Joffre lakes was a hike on our bucket list. We hired a car for the last few days so with our new freedom we drove north to the trio of glacier lakes. Despite being ‘a straight road’ we still managed to end up on a detour, arriving early evening to begin our walk. Each lake was surrounded by high mountain walls and there was surprisingly heavy snowpack left underfoot. From the first unfrozen lake we climbed up and up encountering a hoary marmot on the way. This small rock rabbit darted around in the undergrowth, teasing us with glances of its mouselike appearance. The second lake was so calm, it perfectly reflected the snow capped peaks behind, a magical reward to our climb. The final lake, just slightly beyond, was completely covered but not entirely frozen as Will, Andrew and Monique all found out by submerging a foot each into the icy waters. (I can’t talk – I slipped over three times, three times more than anyone else!) Adding to our wildlife list, we spotted a coyote and a black bear on our return journey, luckily from the car.

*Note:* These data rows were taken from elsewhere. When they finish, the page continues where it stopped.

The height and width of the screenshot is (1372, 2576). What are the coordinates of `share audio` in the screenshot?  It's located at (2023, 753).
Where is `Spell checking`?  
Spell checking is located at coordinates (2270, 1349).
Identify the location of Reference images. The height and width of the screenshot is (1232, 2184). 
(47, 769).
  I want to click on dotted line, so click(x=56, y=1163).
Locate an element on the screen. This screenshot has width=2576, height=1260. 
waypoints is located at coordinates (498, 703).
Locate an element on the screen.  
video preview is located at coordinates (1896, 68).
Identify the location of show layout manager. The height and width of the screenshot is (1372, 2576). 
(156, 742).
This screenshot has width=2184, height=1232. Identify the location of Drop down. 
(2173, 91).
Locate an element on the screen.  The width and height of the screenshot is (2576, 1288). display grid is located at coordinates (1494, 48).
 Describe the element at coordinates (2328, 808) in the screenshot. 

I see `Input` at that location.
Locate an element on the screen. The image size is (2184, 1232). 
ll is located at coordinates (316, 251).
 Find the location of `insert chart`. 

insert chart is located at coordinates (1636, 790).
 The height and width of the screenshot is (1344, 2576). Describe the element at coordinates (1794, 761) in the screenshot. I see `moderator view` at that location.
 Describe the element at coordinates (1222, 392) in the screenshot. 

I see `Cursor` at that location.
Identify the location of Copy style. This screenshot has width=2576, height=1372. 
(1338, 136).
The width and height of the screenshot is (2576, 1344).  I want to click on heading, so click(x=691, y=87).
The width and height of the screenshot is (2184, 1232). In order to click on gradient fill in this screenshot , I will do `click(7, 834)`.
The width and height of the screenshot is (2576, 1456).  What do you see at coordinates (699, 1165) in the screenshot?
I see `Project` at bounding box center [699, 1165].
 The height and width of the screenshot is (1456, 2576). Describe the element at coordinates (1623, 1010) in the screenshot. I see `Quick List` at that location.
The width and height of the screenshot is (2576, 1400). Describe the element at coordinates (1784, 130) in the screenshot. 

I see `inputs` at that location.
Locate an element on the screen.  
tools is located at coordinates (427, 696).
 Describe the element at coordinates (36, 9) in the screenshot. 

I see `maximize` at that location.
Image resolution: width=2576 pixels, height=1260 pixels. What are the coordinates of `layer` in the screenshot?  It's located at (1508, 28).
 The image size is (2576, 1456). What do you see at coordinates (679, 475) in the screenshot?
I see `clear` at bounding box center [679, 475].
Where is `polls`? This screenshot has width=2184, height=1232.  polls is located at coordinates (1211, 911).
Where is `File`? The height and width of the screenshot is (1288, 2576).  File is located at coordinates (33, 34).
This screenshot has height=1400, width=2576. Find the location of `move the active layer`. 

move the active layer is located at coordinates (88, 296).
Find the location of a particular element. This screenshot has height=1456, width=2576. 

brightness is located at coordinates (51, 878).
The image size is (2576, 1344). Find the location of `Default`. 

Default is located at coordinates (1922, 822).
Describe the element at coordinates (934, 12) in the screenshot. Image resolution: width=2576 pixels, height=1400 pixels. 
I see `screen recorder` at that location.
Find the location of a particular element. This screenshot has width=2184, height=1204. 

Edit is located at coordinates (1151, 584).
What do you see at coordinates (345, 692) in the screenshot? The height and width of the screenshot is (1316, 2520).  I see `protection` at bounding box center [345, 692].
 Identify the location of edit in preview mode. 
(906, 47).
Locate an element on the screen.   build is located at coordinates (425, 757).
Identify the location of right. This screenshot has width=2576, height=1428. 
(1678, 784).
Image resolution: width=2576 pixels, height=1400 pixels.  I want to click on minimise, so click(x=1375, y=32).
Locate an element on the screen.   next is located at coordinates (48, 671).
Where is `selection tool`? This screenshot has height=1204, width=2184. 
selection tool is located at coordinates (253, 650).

With our new found freedom of a rental car we were able to discover a little more of what was on our doorstep. Along a shady pathway and over the railway tracks, a huge waterfall, Brandywine falls, jetted out into a huge drop. The path of the water, through the trees and into the distance had the perfection of a painting.
The Stawamus Chief was another impressive hike we set our sights on. Towering over Squamish this rock is a long slog onwards and upwards to three impressive peaks. We panted on up through the clouds, steps making way to gnarled roots underfoot. Just as we were lulled into thinking we had reached the end, a series of chains and ladders would assist our final push, a climb to the top. The upper body strength and team support needed to get to the top only made the view better. As the clouds had mostly cleared we enjoyed a sunny spot and a snack, one which several chipmunks were only too keen to get involved in.
Another must for the Whistler bucket list was to do a shot ski. An iconic snow accompaniment, it takes good coordination to all take a shot simultaneously off a ski. Joe was the craftsman of our drinking vessel. He worked with what was available, a pretty old school racing ski, and glued four shots to the base. The shots of choice were a minty polar bear, followed by a sunrise to acknowledge moving on from winter to quickly emerging summer. Midnight on his birthday eve we had multiple attempts at the shot ski, drinking along to Sweet Caroline, apparently a Whistler anthem. As more got poured, the headwear got more eclectic, adding to the evenings hilarity.
Our day to depart started at 5.30am with final boot camp, final packing, final breakfast with friends and final goodbyes. It was almost to busy to grasp the emotion of the day. Reluctance and excitement stirred as we headed for the city saying goodbye to everything which had been home for seven months, leaving with a lot of accumulated luggage and a friendship which was ready for its next adventure, to span two countries.